So you've written yourself a flash new theme for your Hugo based website. Perhaps you even want to share it on the Official Theme Collection, but what's a simple way of creating a demo site for people to try out, and preferably for free? Luckily it's not too hard, but also not completely obvious.
There are a quite a few options for hosting of a Hugo static site, but for this example we'll use Render, even though it'll probably work in a similar way for other providers.
The first thing you need is a Hugo Theme with an included site in the exampleSite
folder hosted on a publicly accessible repository like Github, Gitlab or Bitbucket. We can use this Grey Book theme as an example.
Normally to host a Hugo site stored in a repository, you just provide the repository link, and then Render clones the repository into a directory /opt/render/project
, then launches the build command hugo --gc --minify
on in that directory.
Usually the site within exampleSite
will include and entry like the following in the config.toml
file:
theme = theme-name"
themesDir = "../../"
Which means, instead of looking in the usual Hugo site root directory of themes
for a folder that matches theme-name
, it should instead look one level above the site root directory, e.g. so that it finds the theme's own directory, from within.
If you run hugo server
within a theme directory's exampleSite
on your local computer, this works without an issue, but…as we saw above Render clones it into a folder called /opt/render/project
, so unless your theme is called 'project', the build command is going to complain about not being able to find the theme module.

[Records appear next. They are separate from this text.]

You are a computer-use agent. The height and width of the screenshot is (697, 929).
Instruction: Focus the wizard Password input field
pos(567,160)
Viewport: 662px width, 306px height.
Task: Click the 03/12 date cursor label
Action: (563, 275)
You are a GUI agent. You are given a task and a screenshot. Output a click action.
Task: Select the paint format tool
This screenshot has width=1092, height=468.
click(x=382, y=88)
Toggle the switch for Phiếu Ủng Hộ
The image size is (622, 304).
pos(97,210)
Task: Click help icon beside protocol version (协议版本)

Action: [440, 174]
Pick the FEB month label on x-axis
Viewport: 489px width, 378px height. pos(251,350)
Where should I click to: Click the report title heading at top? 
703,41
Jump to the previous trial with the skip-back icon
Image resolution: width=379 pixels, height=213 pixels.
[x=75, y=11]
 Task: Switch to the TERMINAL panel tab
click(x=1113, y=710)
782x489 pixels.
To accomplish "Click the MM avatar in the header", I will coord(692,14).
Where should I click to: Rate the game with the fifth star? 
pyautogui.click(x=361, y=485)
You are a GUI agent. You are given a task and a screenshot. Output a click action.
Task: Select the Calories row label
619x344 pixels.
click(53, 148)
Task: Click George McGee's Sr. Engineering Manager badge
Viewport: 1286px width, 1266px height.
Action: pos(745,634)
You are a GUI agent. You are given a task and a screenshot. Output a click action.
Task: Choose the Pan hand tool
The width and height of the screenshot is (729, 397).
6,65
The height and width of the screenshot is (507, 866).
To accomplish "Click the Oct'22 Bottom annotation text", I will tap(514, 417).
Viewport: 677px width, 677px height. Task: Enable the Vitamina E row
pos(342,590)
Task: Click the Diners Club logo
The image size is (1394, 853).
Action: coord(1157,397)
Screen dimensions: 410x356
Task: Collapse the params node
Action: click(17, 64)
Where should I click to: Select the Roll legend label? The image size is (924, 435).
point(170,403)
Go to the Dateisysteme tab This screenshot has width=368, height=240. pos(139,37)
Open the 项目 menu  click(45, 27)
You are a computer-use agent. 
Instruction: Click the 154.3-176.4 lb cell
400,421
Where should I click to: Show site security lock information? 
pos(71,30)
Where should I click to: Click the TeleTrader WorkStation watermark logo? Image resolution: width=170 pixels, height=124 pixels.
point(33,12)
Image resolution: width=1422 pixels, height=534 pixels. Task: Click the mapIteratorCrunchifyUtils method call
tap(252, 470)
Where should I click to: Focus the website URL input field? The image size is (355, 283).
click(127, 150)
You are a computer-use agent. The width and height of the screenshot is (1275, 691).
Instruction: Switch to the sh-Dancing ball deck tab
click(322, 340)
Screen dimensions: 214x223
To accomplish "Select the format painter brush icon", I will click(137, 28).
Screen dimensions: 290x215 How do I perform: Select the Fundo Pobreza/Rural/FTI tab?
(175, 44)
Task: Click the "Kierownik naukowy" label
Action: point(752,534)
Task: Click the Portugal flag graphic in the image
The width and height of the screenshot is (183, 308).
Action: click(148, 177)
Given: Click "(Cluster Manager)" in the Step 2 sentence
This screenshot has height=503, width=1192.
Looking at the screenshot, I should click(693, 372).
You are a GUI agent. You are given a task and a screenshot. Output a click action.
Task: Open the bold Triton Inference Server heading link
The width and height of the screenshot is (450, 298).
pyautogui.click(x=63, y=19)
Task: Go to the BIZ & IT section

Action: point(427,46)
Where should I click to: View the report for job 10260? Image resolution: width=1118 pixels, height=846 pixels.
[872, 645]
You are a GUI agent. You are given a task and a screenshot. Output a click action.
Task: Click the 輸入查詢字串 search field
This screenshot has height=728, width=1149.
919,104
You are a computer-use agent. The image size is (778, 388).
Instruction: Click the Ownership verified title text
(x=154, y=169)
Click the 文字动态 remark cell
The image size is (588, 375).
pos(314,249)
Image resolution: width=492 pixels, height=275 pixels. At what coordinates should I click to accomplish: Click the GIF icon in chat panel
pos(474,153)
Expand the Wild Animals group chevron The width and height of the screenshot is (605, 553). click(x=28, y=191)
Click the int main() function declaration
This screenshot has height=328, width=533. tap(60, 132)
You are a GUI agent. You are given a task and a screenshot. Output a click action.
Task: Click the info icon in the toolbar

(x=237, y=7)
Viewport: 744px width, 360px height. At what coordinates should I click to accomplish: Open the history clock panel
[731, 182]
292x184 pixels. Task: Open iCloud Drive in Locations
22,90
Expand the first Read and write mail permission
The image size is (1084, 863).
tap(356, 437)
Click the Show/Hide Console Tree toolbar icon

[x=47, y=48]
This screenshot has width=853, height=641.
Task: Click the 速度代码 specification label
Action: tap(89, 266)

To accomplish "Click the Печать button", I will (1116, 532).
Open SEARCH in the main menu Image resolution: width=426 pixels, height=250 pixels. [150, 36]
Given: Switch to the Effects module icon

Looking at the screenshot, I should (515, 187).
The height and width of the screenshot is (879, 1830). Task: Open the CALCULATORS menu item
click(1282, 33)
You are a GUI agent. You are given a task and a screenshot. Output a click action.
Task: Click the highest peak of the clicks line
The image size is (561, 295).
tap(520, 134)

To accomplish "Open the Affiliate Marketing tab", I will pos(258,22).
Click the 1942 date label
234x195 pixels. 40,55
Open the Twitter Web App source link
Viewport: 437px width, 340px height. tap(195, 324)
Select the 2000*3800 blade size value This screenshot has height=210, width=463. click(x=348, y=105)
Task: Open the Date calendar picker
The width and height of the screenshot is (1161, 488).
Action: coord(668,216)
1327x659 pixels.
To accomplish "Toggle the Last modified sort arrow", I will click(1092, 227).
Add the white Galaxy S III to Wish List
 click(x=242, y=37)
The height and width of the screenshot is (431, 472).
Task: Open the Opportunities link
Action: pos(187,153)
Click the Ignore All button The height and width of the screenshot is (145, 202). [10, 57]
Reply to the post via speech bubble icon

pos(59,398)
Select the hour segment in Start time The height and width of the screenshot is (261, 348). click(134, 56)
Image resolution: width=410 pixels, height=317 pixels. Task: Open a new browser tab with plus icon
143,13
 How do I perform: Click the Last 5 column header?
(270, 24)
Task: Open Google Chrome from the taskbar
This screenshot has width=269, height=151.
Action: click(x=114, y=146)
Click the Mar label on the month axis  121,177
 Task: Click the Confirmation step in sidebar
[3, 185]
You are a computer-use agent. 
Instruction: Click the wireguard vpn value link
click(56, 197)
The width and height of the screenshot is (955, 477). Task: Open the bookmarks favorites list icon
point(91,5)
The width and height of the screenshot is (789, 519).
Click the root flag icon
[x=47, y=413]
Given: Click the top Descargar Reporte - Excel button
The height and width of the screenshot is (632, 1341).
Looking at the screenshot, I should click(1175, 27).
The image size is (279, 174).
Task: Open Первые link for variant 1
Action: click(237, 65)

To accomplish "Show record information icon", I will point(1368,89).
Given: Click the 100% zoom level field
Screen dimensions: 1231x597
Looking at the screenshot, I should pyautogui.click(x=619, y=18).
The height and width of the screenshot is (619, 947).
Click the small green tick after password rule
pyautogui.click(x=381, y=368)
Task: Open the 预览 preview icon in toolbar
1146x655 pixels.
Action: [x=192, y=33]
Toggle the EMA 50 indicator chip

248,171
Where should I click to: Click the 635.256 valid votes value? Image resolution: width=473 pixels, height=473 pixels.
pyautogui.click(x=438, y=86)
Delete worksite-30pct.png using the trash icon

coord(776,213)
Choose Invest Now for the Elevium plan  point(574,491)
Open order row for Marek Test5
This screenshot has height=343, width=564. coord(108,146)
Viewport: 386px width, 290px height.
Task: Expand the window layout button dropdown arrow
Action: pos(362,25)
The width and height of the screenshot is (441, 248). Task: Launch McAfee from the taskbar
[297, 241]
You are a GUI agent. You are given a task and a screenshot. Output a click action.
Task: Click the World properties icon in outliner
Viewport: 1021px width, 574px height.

The One Simple TrickTM is that you can run other commands within the build command on Render which allows you to change the folder directory structure so it works, specifically:
mkdir theme-name
mv * theme-name/.
hugo -s theme-name/exampleSite --gc --minify
This moves the content of what was cloned from the repository into a new folder named after your theme, and changes the hugo command to use the theme-name/exampleSite
directory as its source directory (hence the -c
option).
This does generate a warning, that you are trying to move the directory theme-name
into itself, but mv
is smart enough not to do that impossible task, and it all works. You can't add newlines into the build command, so you have to separate the above commands with a semi-colon, and it then all looks like:
mkdir theme-name; mv * theme-name/.; hugo -s theme-name/exampleSite --gc --minify
Which is a bit cramped, but has the same effect.
One last change is to tell Render where to find the compiled site. Since you've just moved the source contents into a new folder, and then are using a sub-folder of that, you need to update the 'Publish directory' to be theme-name/examplesite/public
.
Then let it run through and enjoy your freely hosted demo site. Assuming you leave 'Auto deploy' enabled, this will also automatically update as you push changes into the theme's repository.